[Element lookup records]
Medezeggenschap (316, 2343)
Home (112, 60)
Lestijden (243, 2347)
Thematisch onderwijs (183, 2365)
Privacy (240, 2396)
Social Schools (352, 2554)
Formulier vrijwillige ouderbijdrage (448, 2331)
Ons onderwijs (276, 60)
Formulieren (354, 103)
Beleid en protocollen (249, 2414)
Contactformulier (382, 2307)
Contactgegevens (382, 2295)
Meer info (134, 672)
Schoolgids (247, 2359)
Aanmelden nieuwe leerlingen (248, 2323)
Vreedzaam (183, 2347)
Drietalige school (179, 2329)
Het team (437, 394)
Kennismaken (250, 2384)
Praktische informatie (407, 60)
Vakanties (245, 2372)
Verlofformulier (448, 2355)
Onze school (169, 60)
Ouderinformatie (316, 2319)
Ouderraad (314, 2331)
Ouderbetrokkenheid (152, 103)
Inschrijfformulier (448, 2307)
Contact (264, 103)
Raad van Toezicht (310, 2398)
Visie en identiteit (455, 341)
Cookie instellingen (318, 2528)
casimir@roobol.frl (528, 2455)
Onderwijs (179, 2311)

• [GIVEN REQUEST]: Recast the lines above as a Markdown table with two columns, No. and Text. Give each line a row number and leave out any blank lines.

• [SOLUTION]:
| No. | Text |
|---|---|
| 1 | Medezeggenschap (316, 2343) |
| 2 | Home (112, 60) |
| 3 | Lestijden (243, 2347) |
| 4 | Thematisch onderwijs (183, 2365) |
| 5 | Privacy (240, 2396) |
| 6 | Social Schools (352, 2554) |
| 7 | Formulier vrijwillige ouderbijdrage (448, 2331) |
| 8 | Ons onderwijs (276, 60) |
| 9 | Formulieren (354, 103) |
| 10 | Beleid en protocollen (249, 2414) |
| 11 | Contactformulier (382, 2307) |
| 12 | Contactgegevens (382, 2295) |
| 13 | Meer info (134, 672) |
| 14 | Schoolgids (247, 2359) |
| 15 | Aanmelden nieuwe leerlingen (248, 2323) |
| 16 | Vreedzaam (183, 2347) |
| 17 | Drietalige school (179, 2329) |
| 18 | Het team (437, 394) |
| 19 | Kennismaken (250, 2384) |
| 20 | Praktische informatie (407, 60) |
| 21 | Vakanties (245, 2372) |
| 22 | Verlofformulier (448, 2355) |
| 23 | Onze school (169, 60) |
| 24 | Ouderinformatie (316, 2319) |
| 25 | Ouderraad (314, 2331) |
| 26 | Ouderbetrokkenheid (152, 103) |
| 27 | Inschrijfformulier (448, 2307) |
| 28 | Contact (264, 103) |
| 29 | Raad van Toezicht (310, 2398) |
| 30 | Visie en identiteit (455, 341) |
| 31 | Cookie instellingen (318, 2528) |
| 32 | casimir@roobol.frl (528, 2455) |
| 33 | Onderwijs (179, 2311) |